Render the data below as a numbered list, omitting blank lines.

### Data shown
____

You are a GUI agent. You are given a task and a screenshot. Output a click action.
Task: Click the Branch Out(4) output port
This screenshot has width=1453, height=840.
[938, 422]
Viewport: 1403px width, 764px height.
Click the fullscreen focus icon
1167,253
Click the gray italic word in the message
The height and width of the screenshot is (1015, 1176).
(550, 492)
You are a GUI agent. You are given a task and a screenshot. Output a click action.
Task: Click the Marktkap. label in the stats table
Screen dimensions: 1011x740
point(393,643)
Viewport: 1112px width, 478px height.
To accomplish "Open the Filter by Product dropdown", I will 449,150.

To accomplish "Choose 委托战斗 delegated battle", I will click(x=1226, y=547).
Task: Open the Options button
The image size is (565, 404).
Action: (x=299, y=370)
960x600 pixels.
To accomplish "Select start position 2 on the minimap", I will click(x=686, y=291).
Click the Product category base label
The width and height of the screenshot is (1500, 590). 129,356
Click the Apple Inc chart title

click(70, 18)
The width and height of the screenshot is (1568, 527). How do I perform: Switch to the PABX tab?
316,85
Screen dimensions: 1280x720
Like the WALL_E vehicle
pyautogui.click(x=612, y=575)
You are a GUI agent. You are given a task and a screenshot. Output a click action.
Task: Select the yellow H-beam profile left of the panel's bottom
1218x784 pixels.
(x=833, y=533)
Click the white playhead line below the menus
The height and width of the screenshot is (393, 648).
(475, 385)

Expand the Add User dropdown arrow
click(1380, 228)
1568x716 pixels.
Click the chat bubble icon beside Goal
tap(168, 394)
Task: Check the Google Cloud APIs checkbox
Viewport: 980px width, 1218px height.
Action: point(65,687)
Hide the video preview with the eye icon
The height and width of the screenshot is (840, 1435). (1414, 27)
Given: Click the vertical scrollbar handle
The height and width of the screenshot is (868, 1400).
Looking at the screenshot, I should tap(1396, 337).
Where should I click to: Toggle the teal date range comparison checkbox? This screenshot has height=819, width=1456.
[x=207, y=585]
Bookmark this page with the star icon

____

### Exercise response
1. You are a GUI agent. You are given a task and a screenshot. Output a click action.
2. Task: Click the Branch Out(4) output port
3. This screenshot has width=1453, height=840.
4. [938, 422]
5. Viewport: 1403px width, 764px height.
6. Click the fullscreen focus icon
7. 1167,253
8. Click the gray italic word in the message
9. The height and width of the screenshot is (1015, 1176).
10. (550, 492)
11. You are a GUI agent. You are given a task and a screenshot. Output a click action.
12. Task: Click the Marktkap. label in the stats table
13. Screen dimensions: 1011x740
14. point(393,643)
15. Viewport: 1112px width, 478px height.
16. To accomplish "Open the Filter by Product dropdown", I will 449,150.
17. To accomplish "Choose 委托战斗 delegated battle", I will click(x=1226, y=547).
18. Task: Open the Options button
19. The image size is (565, 404).
20. Action: (x=299, y=370)
21. 960x600 pixels.
22. To accomplish "Select start position 2 on the minimap", I will click(x=686, y=291).
23. Click the Product category base label
24. The width and height of the screenshot is (1500, 590). 129,356
25. Click the Apple Inc chart title
26. click(70, 18)
27. The width and height of the screenshot is (1568, 527). How do I perform: Switch to the PABX tab?
28. 316,85
29. Screen dimensions: 1280x720
30. Like the WALL_E vehicle
31. pyautogui.click(x=612, y=575)
32. You are a GUI agent. You are given a task and a screenshot. Output a click action.
33. Task: Select the yellow H-beam profile left of the panel's bottom
34. 1218x784 pixels.
35. (x=833, y=533)
36. Click the white playhead line below the menus
37. The height and width of the screenshot is (393, 648).
38. (475, 385)
39. Expand the Add User dropdown arrow
40. click(1380, 228)
41. 1568x716 pixels.
42. Click the chat bubble icon beside Goal
43. tap(168, 394)
44. Task: Check the Google Cloud APIs checkbox
45. Viewport: 980px width, 1218px height.
46. Action: point(65,687)
47. Hide the video preview with the eye icon
48. The height and width of the screenshot is (840, 1435). (1414, 27)
49. Given: Click the vertical scrollbar handle
50. The height and width of the screenshot is (868, 1400).
51. Looking at the screenshot, I should tap(1396, 337).
52. Where should I click to: Toggle the teal date range comparison checkbox? This screenshot has height=819, width=1456.
53. [x=207, y=585]
54. Bookmark this page with the star icon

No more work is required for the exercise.